Interface-engineering additives for inverted BHJ polymer solar cells

Abstract

We report on the photovoltaic (PV) effect of inverted polymer solar cells (PSCs) with a bulk-heterojunction (BHJ) PV layer consisting of a donor-conjugated polymer of poly(3-hexylthiophene) (P3HT) and an acceptor of [6,6]-phenyl C61 butyric acid methyl ester (PCBM) mixed with an interface-engineering additive of poly(oxyethylene tridecyl ether) (PTE). The electron-selective layer used is sol–gel processed zinc oxide (ZnO), and the anode layer is silver (Ag).
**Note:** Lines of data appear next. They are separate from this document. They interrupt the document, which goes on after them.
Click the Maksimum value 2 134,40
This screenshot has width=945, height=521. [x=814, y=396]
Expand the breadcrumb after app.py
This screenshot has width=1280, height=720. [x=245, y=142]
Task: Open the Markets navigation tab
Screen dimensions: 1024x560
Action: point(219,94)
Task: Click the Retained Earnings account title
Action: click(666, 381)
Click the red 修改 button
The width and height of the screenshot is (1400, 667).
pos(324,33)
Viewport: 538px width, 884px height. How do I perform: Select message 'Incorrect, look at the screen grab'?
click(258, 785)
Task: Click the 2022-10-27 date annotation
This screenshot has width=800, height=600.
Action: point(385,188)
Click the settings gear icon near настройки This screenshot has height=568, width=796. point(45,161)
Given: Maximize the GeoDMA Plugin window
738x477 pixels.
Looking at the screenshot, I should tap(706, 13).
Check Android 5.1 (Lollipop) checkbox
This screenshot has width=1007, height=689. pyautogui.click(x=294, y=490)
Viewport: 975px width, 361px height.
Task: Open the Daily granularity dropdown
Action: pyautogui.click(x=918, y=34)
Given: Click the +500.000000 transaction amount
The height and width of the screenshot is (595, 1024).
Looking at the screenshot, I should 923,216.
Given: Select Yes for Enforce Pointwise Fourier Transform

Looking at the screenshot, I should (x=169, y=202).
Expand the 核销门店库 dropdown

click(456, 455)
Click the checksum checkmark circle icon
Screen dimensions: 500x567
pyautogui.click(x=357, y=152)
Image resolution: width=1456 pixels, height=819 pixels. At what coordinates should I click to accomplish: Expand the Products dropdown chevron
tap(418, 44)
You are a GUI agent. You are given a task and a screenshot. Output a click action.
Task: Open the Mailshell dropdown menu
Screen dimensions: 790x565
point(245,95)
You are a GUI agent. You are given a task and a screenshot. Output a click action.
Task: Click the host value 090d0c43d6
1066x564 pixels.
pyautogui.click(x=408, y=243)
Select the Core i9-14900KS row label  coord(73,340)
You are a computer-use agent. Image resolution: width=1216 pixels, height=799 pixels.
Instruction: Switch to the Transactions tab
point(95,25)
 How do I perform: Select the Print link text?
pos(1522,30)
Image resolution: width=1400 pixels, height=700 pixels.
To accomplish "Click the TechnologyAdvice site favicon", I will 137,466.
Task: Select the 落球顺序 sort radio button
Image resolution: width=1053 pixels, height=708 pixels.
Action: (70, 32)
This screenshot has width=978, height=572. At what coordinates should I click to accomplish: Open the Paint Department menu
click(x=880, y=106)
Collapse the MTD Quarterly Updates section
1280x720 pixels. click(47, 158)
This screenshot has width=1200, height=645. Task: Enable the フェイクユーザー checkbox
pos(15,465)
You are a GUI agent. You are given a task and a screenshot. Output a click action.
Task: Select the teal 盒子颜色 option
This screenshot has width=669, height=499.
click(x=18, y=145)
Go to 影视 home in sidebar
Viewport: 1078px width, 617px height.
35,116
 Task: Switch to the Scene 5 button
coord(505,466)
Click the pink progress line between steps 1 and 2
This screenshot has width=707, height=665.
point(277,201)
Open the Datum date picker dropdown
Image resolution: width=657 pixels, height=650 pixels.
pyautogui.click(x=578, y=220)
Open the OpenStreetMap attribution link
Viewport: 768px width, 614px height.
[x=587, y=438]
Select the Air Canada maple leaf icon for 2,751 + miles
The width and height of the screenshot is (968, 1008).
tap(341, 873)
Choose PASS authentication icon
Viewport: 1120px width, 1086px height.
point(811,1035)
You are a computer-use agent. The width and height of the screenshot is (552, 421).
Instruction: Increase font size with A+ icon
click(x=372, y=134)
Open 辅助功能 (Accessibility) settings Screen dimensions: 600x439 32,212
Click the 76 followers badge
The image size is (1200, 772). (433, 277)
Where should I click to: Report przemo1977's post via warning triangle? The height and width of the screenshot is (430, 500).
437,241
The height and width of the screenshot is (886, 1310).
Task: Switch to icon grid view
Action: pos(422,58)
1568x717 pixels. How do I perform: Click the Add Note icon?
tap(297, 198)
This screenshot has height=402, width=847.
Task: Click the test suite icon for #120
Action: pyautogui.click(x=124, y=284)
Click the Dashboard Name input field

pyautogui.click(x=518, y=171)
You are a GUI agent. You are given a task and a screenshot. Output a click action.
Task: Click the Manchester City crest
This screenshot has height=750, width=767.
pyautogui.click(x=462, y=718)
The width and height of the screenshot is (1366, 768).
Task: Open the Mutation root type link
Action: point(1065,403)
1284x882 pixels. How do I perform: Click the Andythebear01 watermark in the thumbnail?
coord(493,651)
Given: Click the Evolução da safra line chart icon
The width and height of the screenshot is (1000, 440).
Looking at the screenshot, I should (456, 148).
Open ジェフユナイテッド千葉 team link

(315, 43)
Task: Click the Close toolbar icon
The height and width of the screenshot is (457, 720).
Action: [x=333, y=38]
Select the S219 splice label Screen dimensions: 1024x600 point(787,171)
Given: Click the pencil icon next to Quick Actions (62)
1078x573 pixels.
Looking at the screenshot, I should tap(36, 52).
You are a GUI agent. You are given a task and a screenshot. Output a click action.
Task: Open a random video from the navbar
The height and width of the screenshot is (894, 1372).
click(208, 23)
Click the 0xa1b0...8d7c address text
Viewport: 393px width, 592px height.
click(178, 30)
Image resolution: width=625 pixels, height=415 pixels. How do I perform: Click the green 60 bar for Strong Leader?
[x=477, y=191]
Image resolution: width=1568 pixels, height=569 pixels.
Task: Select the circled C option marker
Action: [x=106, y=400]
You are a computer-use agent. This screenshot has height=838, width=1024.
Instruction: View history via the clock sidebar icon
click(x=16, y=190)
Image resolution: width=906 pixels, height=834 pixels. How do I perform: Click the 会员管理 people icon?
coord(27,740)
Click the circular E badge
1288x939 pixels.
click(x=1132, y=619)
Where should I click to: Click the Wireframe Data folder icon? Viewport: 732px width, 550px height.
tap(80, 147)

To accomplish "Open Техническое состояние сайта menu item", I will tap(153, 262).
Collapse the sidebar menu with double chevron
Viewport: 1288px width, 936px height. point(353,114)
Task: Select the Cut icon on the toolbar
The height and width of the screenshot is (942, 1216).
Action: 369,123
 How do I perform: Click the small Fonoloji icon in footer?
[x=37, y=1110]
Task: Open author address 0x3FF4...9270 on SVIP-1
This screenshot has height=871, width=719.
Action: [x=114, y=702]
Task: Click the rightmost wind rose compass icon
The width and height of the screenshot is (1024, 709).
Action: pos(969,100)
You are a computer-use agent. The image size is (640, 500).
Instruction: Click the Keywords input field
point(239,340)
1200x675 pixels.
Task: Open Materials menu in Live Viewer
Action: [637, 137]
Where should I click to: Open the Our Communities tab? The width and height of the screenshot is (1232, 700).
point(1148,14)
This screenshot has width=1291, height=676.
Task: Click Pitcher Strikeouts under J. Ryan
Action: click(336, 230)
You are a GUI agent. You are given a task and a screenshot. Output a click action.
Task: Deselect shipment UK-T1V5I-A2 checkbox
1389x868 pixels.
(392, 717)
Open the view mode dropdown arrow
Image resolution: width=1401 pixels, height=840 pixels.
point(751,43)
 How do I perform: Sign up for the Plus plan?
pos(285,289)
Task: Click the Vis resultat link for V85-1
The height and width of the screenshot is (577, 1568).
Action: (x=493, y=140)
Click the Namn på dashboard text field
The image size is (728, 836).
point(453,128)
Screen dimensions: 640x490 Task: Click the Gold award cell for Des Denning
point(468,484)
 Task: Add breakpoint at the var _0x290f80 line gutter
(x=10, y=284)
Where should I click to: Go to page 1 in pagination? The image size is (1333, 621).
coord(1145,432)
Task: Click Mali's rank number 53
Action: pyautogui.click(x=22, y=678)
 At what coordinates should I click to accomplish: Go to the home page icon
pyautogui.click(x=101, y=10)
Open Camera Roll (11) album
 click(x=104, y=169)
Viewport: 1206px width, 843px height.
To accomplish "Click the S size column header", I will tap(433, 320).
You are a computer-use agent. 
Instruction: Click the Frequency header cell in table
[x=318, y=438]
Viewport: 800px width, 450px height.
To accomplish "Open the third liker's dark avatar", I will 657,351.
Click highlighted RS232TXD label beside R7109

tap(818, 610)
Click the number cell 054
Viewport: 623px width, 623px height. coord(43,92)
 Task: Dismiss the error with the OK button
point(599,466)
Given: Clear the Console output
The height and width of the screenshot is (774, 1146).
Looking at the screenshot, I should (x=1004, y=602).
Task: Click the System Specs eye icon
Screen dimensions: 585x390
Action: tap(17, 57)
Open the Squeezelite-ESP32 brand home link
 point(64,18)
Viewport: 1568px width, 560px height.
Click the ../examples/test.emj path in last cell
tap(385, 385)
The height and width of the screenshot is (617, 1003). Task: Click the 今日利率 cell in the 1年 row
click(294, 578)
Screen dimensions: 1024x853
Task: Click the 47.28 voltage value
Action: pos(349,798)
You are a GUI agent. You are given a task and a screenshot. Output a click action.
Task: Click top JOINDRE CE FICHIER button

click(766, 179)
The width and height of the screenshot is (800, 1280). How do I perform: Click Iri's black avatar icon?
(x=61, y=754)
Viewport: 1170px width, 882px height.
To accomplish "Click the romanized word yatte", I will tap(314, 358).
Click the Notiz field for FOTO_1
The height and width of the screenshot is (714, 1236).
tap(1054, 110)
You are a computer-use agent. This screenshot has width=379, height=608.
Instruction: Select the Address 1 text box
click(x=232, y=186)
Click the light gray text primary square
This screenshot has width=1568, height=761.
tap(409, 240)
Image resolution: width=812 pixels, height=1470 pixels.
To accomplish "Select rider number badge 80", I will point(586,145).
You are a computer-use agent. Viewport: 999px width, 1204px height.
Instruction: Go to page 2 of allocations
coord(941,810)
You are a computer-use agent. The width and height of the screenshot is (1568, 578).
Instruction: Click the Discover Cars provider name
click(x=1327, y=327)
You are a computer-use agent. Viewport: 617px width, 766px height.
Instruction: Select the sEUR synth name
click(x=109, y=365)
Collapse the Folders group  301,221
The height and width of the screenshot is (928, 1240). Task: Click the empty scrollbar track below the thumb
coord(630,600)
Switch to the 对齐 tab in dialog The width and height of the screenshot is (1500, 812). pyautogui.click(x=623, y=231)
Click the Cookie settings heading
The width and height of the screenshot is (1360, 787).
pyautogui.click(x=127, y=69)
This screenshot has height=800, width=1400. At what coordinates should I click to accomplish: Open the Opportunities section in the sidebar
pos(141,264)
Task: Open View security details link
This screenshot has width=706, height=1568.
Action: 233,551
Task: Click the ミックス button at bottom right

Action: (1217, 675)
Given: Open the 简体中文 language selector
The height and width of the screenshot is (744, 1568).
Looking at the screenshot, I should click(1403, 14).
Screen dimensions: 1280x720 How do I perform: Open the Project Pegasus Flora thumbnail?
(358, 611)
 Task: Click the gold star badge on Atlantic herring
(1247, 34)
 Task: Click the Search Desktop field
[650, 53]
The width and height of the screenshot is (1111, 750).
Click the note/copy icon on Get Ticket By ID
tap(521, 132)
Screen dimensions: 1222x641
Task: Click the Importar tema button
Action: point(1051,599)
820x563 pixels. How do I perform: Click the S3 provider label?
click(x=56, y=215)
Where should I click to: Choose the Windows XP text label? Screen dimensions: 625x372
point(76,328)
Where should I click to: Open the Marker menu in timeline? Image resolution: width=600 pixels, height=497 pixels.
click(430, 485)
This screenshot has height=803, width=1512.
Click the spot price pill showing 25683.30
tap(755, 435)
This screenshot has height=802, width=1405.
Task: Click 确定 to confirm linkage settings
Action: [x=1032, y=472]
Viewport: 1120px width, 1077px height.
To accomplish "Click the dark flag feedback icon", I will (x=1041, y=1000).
Improved performance was achieved using the PTE additive in the BHJ PV layer of the inverted PSCs. A 1.77wt% mixing level of PTE into a blended P3HT:PCBM PV layer with a ratio of 1.00:0.73 produces a power conversion efficiency (PCE) of 3.14%, which was much higher than the reference device (2.77%) without PTE. This improvement can be attributed to not only the improved carrier transport due to the PTEs at the interfaces between the BHJ PV layer and the electrodes, but also the increased carrier lifetime due to the PTE molecules at the interfaces between the phase-separated BHJ domains. These results suggest that the BHJ PV layer mixed with the PTE interface-engineering additive is a promising functional composite material system for use in efficient inverted polymer PV cells.